4. Start advertising immediately. Those who travel some distance may need more incentive to come. It’s especially helpful when you can convince the in-laws that they want to come. Do this by catering to people’s interests and hobbies. Post pictures of places you plan to visit together, images of recipes you plan to serve, the website of the local golf course/shopping district/historic site/art gallery/amusement park or any other local attraction that might persuade people to make the trip (whether this is officially part of the reunion activities or not). Tag people in those posts and include URLs to attraction websites: “Uncle Albert, I know how much you love to golf. Why don’t you stay for an extra day and play 18 holes on this championship course?” In the media world, this is called creating “buzz.”

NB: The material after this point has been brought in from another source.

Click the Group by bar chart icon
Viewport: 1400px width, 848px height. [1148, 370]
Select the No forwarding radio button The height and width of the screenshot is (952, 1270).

5. Encourage long-distance relatives to introduce themselves and their families. My aunts and uncles were amazed at how much the kids had all grown. They see us so infrequently that it was super helpful to post the kids’ names, updated pix and interests before the reunion. That way, they could talk to my son about his cello playing and my daughter about her upcoming 8th birthday. We’ve asked everyone to start sharing family news and events on the family page, not just their own page. That way we can capture the highlights of all the big family milestones before the next reunion.
6. Play travel agent. Post information about the local airport, bus route, hotels, etc, several months in advance. Encourage relatives to share their hotel information so they can stay together (hotel pool party!) or coordinate travel plans.
7. Post details about the upcoming gathering. What should people plan to bring, wear and do? Do they need to bring beach wear, walking shoes, an umbrella, a baby picture of themselves, or a T-shirt to decorate? Tell them on Facebook ahead of time. Post the initial meeting place and time, along with its address (almost EVERYONE, including the over-60s used GPS to get around while they were here). You can hand out the rest of the itinerary at the reunion, if you need to.
8. Post DURING the reunion. Offer a prize for the best picture posted during the reunion (or the most pictures posted). That tells everyone at home what they’re missing while building excitement among attendees and preserving memories for the future. When uncles are tagging their nephews in photos (and vice versa), they’re building relationships. Remembering names. “Friend-ing.” I don’t suggest posting last-minute changes in plans: when traveling, not everyone makes Facebook-checking a priority. Only do this if everyone knows to check the Facebook page frequently during your gathering.
9. Follow up. Is everyone supposed to send a donation to the reunion fund afterward, mail a card to the great-aunt who couldn’t make it, or share all their reunion pictures on a photo-sharing site? Thank the reunion hosts, planners and those who sacrificed a lot (in time or money) to be present. When is the next reunion? Whoever’s planning the next one can pick up where you left off.